I just had a phone conversation with my brother back home in Singapore. He's having his midterms now, and for two days in a row, he's had to sit in a separate room to take his exams.
No, he doesn't have SARS; it's just that whenever they take his temperature, the thermometer registers a fever. My brother naturally has a pretty high temperature. But the university officials isolated him, "just in case."
Then there's my friend who's in med school. "I just started the elementary clinical course today, and I think it'll be really sucky [because] we can't go into the wards," she e-mailed me. "I've no idea how we're gonna learn anything by having tutorials in [classrooms]."
It's not just the university that's extra careful, of course. Singapore is a land of paranoia, especially right now. The government recently spent six million bucks equipping every child from kindergarten to grade 12 with a thermometer. They're supposed to take their temperatures twice a day, recording them in a little book for their teachers to check. That's ten minutes and six million dollars less to spend on maintaining our world-topping math and science scores!
As in every crisis, an ugly side of society has emerged. For instance, some cab drivers refuse to stop for nurses, scared that the SARS germ might be lurking in the folds of their starched white uniforms. But really, can you blame them? "If I were a taxi driver, I would think twice about taking passengers to and from hospitals," my dad said, and he's a doctor himself.
Some manifestations of paranoia are funny, though. A friend was out shopping, and while waiting in line for a dressing room, she developed a tickle in her throat and started coughing. Like magic, simultaneously everyone else in line seemed to realize that there was some darling little dress across the room that they just had to look at, never mind that they'd been waiting hours for the dressing room. My friend is definitely going to try pulling that one again.
Despite the paranoia, the situation in Singapore isn't that bad, not as bad as it is in Hong Kong. Still, my parents don't want me home for summer. I must be one of the few kids whose parents don't want them home for summer.

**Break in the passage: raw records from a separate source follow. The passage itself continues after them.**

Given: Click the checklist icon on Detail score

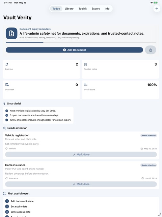Looking at the screenshot, I should pyautogui.click(x=86, y=85).
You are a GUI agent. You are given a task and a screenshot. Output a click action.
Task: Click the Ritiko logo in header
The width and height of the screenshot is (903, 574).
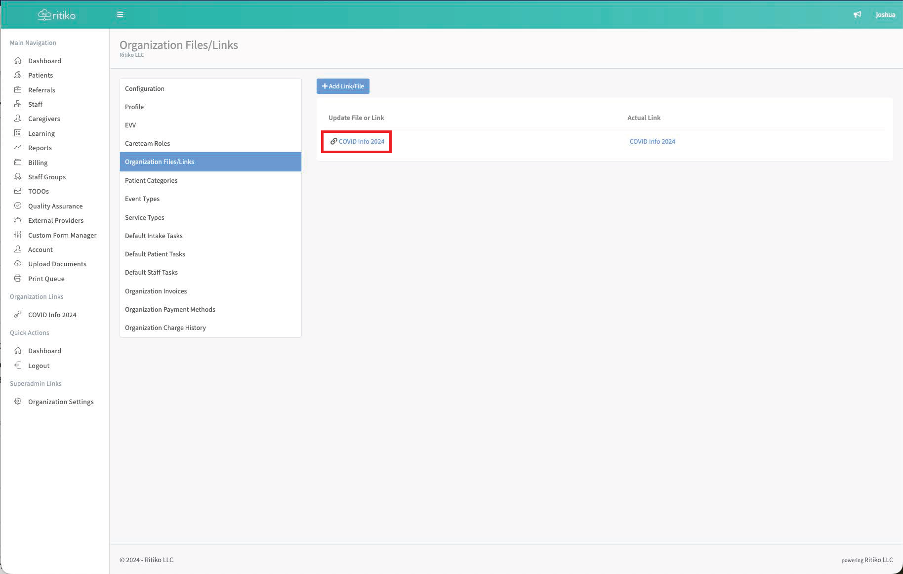click(x=57, y=15)
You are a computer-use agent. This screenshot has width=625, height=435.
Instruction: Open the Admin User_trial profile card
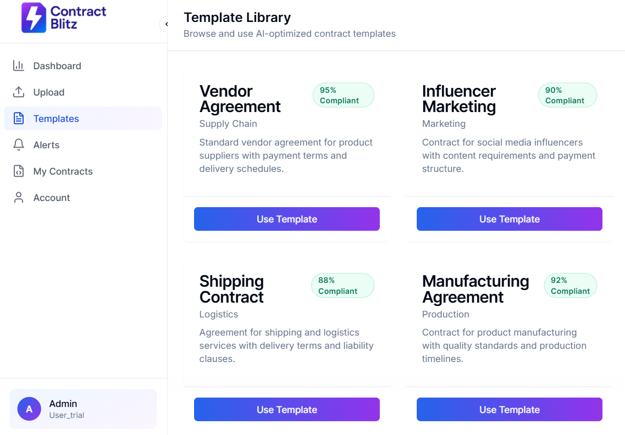pyautogui.click(x=83, y=409)
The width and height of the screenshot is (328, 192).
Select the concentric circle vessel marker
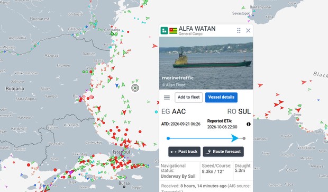point(135,88)
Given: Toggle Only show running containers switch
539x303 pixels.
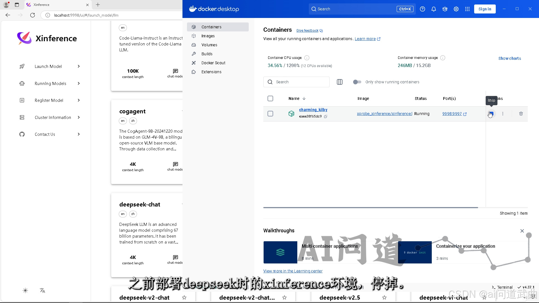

And this is why I got so mad when I was walking up South University Avenue, behind a quartet of people, and one of them started coughing. "Oh no, I have SARS!" she cried dramatically.
"Are you sure?" laughed her friends.
"Yes, I'm coughing [coughs enthusiastically], and I have trouble breathing."
"That's because you smoke, silly!"
"Oh, you mean it's the smoking?" [Raucous laughter all around.]
I wanted to run up to her and shove a cigarette down her throat and go: "You think SARS is funny, but because of it I can't go home, and I can't see my friends and my mommy and my daddy and my brother and my terrapin Mr. Bogart. SARS isn't a joke, dammit!" But I didn't do that, of course; I just shrugged and wished a plague upon her house.
I'm not angry at her anymore. Just because something is serious doesn't mean you shouldn't joke about it. Everyone needs to laugh now and then. God knows, I've joked about SARS. But all I'm saying is that something that seems distant and thus trivial to you might not be to someone else, especially in a place as diverse as a university. While not all of us from SARS-plagued regions know someone who has SARS, we are part of a larger community where SARS is a very clear and present danger.
I don't mean to create paranoia about laughing in front of Asians. Not all Asians are from Asia, anyway. And what about Canadians? They are not as easy to spot in real life as they are on South Park. All I'm asking for is a little sensitivity. Just remember that what is an innocent joke to you might be a callous lampoon to someone else.
I am glad that Singapore is reportedly getting SARS under control, although the authorities there remain cautious. "Singaporeans must be psychologically prepared for the problem to stay with us for some time," one of our ministers intoned. Great. Now the tactless ignorant won't just go: "Oh, you're from Singapore? That's where people get caned, right?" Now they can add: "It's that place with SARS, isn't it?"
Right now, I'm just glad that my family and friends back in Singapore are okay and that SARS remains something that is happening to someone else, someplace else, even as I wish that that someplace else wasn't home.